Brief work history: 26 years of teaching experience in the Lee County school system; kindergarten–third grade.
Hobbies/interests outside teaching: Reading, walking, yard work/ St. Luke UMC activities
Family: David Foushee (husband for 30 years); Mallory Foushee Paderick, daughter; Dr. Tripp Paderick, son-in-law; Merritt Foushee, son.
What led you to a career as a teacher?
My parents were great teachers, the late Jimmy Roberts and Frances Roberts. I saw how hard they worked and how much they gave of themselves to their students. I tried to ignore the call from God to teach, but I gave in to the call during my sophomore year of college.
Who were your favorite teachers as you went through school, and what did you learn from them?
Mrs. Lois Pittard — learning is something that can be a challenge and still be fun.
Mrs. Carol Cox — a love of great literature.
Mr. Eddie Bradford — curiosity is a good thing.
How has teaching changed since you were a student?

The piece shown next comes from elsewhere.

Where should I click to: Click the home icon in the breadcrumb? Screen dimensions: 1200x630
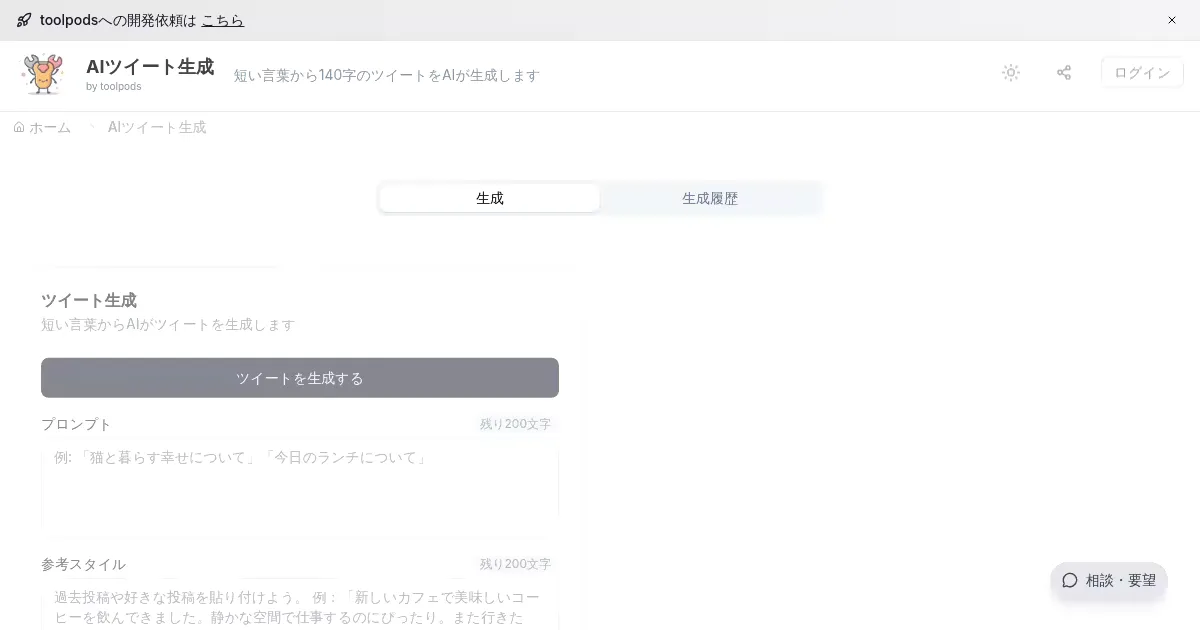click(x=19, y=127)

The biggest change has been in discipline. When I was a student, if I had gotten in trouble at school, my daddy would have punished me and backed the teacher 100 percent — no matter what I said. Teachers do not get the support and respect from parents, the community and society as a whole today.

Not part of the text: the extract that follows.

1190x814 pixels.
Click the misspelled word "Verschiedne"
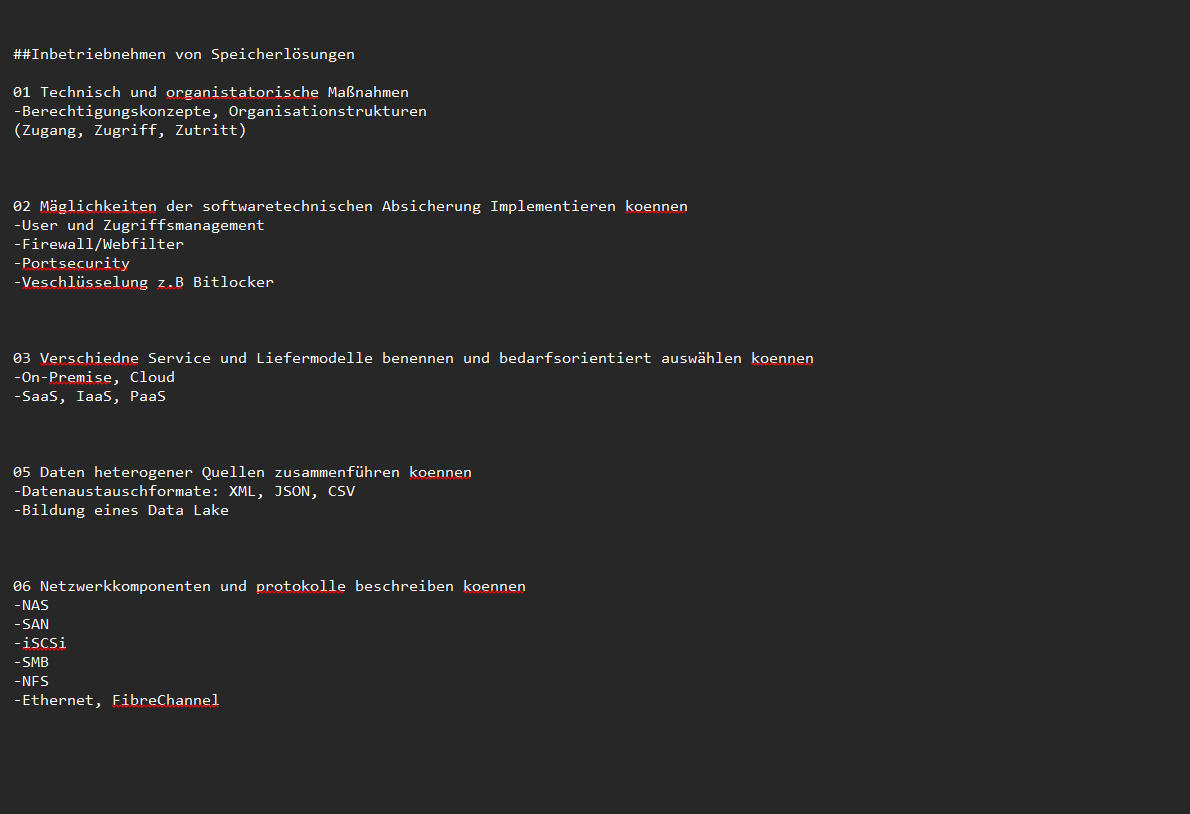pos(89,358)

What "makes your day" as a teacher?
When a child has that a-ha moment, ”I can read!”
What's working in schools today?
There is an old saying, “That which we survive makes us stronger.” If we can survive the first years of Common Core, it is going to make a tremendous, positive impact on all students K-12.
What's not working?
We are testing our children too much. I am scared this will destroy their love of learning.

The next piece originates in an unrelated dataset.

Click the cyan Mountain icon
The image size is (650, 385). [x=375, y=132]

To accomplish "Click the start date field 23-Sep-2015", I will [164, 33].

What's your favorite memory of your first year as a teacher?
I was teaching first grade at Broadway School, and Gayle Matthews came in my class one day (she taught down the hall) and told me that my daddy would be proud of how well I was doing.
How would your "teacher" persona handle you as a student?
“Teacher” persona would need to use a firm hand and lots of hands-on activities for me as a student.
Best piece of advice for other teachers?
Close your eyes and count to 10, then the good is better and the bad is not so bad after all.
Stay in school, education is the answer to having a better future. I tell my kindergarten students all the time that I expect each one of them to graduate from high school and go to college.
Turn the television off and read to your children. Talk to them every day about what they learned, and tell them you want them to do well in school.
If you were superintendent for a day, you'd:
Find a way to get the county commissioners in the elementary schools — I believe more money would be given to the schools, and a new elementary school would be under construction within a year.
What about your job would surprise your non-teaching friends the most?
It’s not an 8 a.m. to 3:30 p.m. job. I work on plans, materials and other preparations for my children many hours past 3:30 p.m.!
If you could somehow magically instill one truth into the heads of your students, what would it be?
You are important.
When you think about today's kids, you:
Worry because technology is the best and worst thing that is happening to our young people
If one of your students was asked for a one-word description of you by a student who hadn't had you in class, what would that one word be?
Favorite movie about school or teaching:
"Pay It Forward"
How would you summarize your teaching philosophy?
Kindergarten is the hardest and most rewarding teaching experience I have ever had. It is my job to give each child a firm foundation in reading, writing and math in which he or she can build themselves into confident, enthusiastic life learners. Hard work from student and teacher will lead to a successful, ongoing adventure in learning for all. More than anything else, I want every child to leave my class with a deep love of reading.
What five things must every teacher know?
5. Work hard. If you expect your children to work hard each day, then you have to give them the same effort.
4. Consistency and fairness go hand in hand.
3. Keep your sense of humor — you will need it every day.
2. Be yourself! Teaching is an art. Every picture does not have to be the same to be beautiful.
1. Have HIGH expectations for every child in your class.
What's special about your classroom?
I hope if anyone walked in my room, they would see a warm, print-rich, inviting learning environment with all of the children highly engaged in appropriate activities.
What's special about your school?
Most unusual question you've ever gotten from a student?
Craig Oates asked, "If you could make one rule that everyone in the world had to follow, what would it be? Why?" This was many years ago, but it stuck with me.